France smeared a chocolate lamington cake on ACT candidate Boscawen in protest of the supercity.

- Rusty Kane
Advocates binding citizens initiated referendums.

- Anthony van den Heuvel
Van den Heuvel is of the Human Rights Party.

- Jim Bagnall
Bagnall contested the election for the Union of Fathers.

- Ari Baker
Independent candidate

==Campaign==

===Waterview Connection===

A main issue in the campaign was the "Waterview Connection" – the connection of the Southwestern motorway at Mount Roskill with the Northwestern motorway at the suburb of Waterview, on the northern edge of the seat.

Transit New Zealand announced in 2008 (during the last year of the Fifth Labour Government) that its preferred option was for a two-lane tunnel costed at NZ$1.97 billion. The final cost of NZ$3.1 billion cited by the National Government included an expansion to a three-lane tunnel, upgrades to connecting roads and financing costs.

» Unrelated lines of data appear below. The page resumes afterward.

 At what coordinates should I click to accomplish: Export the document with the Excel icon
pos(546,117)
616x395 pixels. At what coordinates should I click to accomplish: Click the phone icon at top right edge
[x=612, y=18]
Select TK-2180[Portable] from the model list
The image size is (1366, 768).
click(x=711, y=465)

In May 2009, National's Transport Minister Steven Joyce announced that he was "not comfortable" with this cost, preferring a surface option costing NZ$1.1 billion. Although this option is over a billion dollars cheaper, the plan will require the demolition of 365 houses along the route in addition to the ones required for the tunnel option.

Labour called the option "second class" and that the decision was dismissive of the wishes of the people of Mount Albert. Green Party candidate Russel Norman described the plan as "better than the worst of all options", but added that the best anti-congestion investment would be public transport. National's candidate Melissa Lee backed the surface option, saying that the decision would bring certainty to the area. She also suggests that the tunnel option was "unaffordable". Meanwhile, Independent candidate Jackson Wood proposed a series of zeppelins to carry cars without the need for any construction.

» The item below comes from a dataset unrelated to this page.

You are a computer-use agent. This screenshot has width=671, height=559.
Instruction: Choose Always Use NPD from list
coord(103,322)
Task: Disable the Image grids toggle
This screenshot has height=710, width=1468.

Melissa Lee was widely criticised for claiming that the SH20 Waterview Connection would stop criminals from South Auckland committing crime in Mt Albert. Her party leader John Key called her comments "stupid" and Lee later apologised.

This happens..... people coming in from South Auckland get to Mount Albert, right?...and the thing it's like, hopefully, we could divert some of that traffic and criminals away from Mount Albert...
— Melissa Lee, TVNZ News

===Auckland governance===

The governance of the Auckland Region was another issue that was raised in the by-election campaign. The Royal Commission on Auckland Governance released its report at the end of March and the ruling National Party outlined its plans before campaigning began.

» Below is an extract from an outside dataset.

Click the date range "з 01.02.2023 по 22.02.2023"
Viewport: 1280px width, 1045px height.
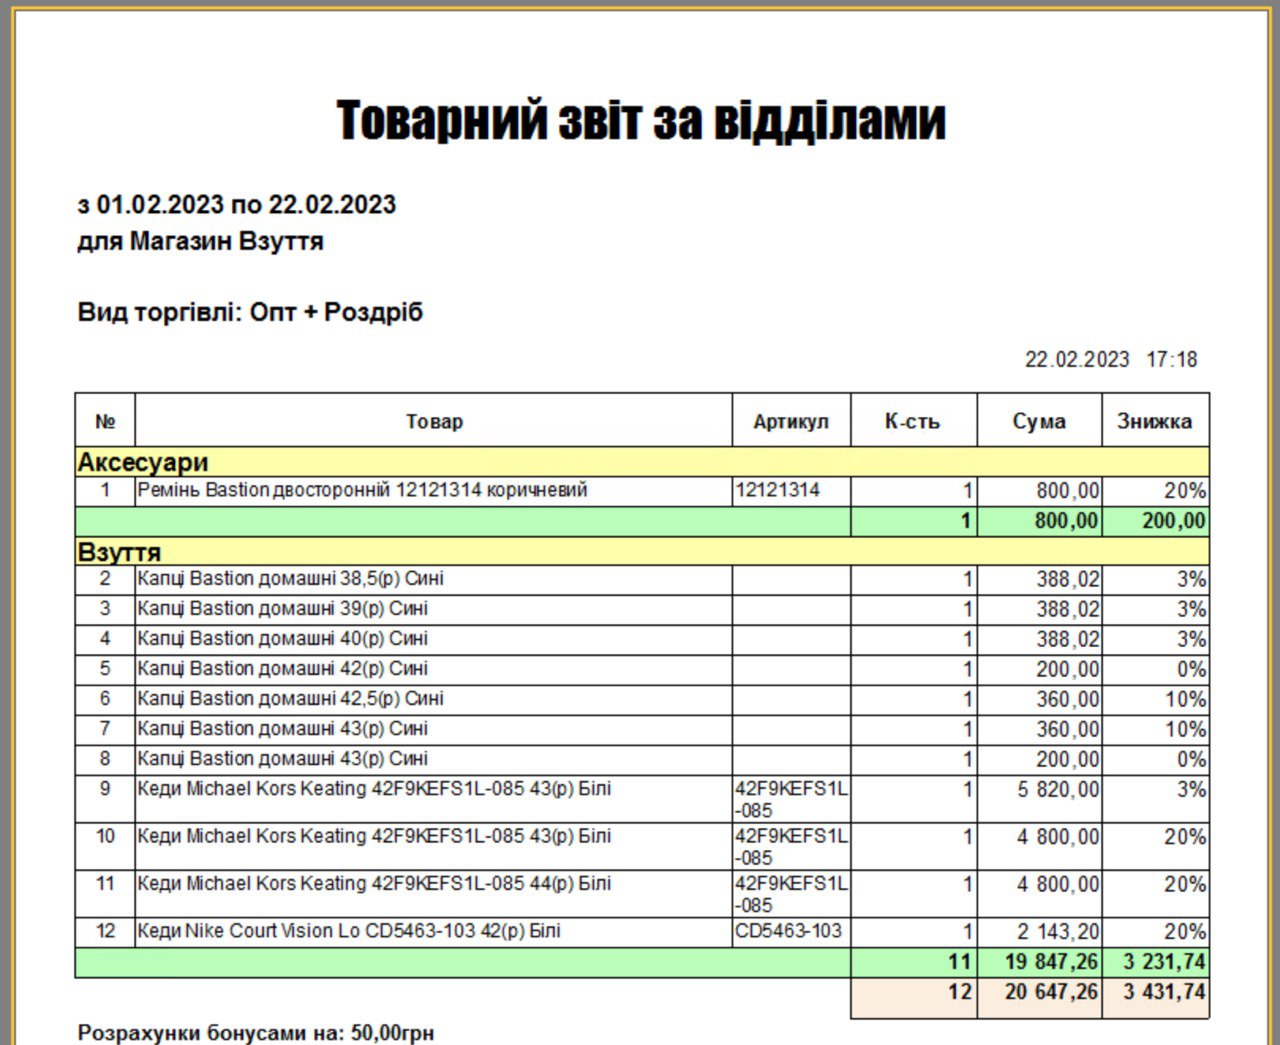237,205
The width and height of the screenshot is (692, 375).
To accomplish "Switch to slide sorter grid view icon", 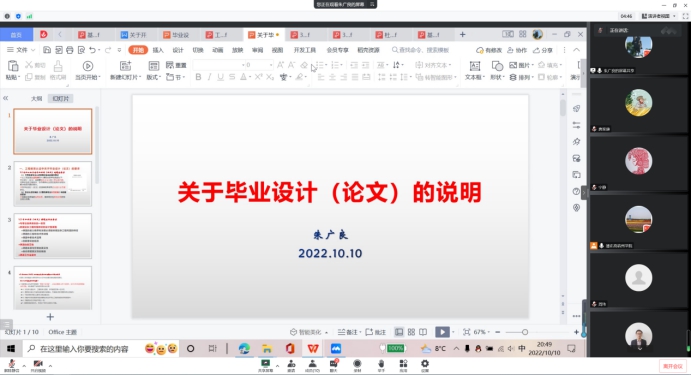I will coord(411,332).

Labour did not support the current legislation relating to the supercity, and filibustered on the weekend of 15–18 May 2009, by proposing about 1000 amendments to the legislation, as the government was not sending it to the select committee process, and that a referendum was not being held for Aucklanders to decide whether a supercity was wanted.

==Debates==
- Unitec
- Auckland University
- Plunket
- Public Service Association
- Combined Churches (Ecumenical Group) of Mt Albert
- Bfm
- NiuFM/531PI
- Radio Live

===Q+A===
David Shearer and Melissa Lee were interviewed by Paul Holmes on TVNZ's show on Sunday, 10 May.
On Sunday, 7 June, Russel Norman and John Boscawen were interviewed on the show.

===Back Benches===
On Wednesday, 10 June, John Boscawen, Melissa Lee, Russel Norman, David Shearer and Judy Turner (the candidates from five main parties) appeared on the TVNZ show Back Benches. This episode was filmed and aired on 10 June, and was reshown on 12 June, on the channel TVNZ7.

==Polls==

| Party |  | Candidate | ONE News/Colmar Brunton–released 7 June | TV3/Reid–released 10 June |
|---|---|---|---|---|
|  | Labour | David Shearer | 59% | 61.7% |
|  | National | Melissa Lee | 21% | 20.6% |
|  | Green | Russel Norman | 15% | 13% |
|  | ACT | John Boscawen | 3.3% | 3.6% |
|  | Others |  | 1.7% | 1.1% |
| Sample |  |  | 500 | 750 |
| Margin of error |  |  | 4.4% | 3.6% |

Shearer's huge majority meant that a low turnout was predicted, because voters may have felt that the result was inevitable. Actual turnout was 20,943, a 41% decrease on that of the 2008 general election.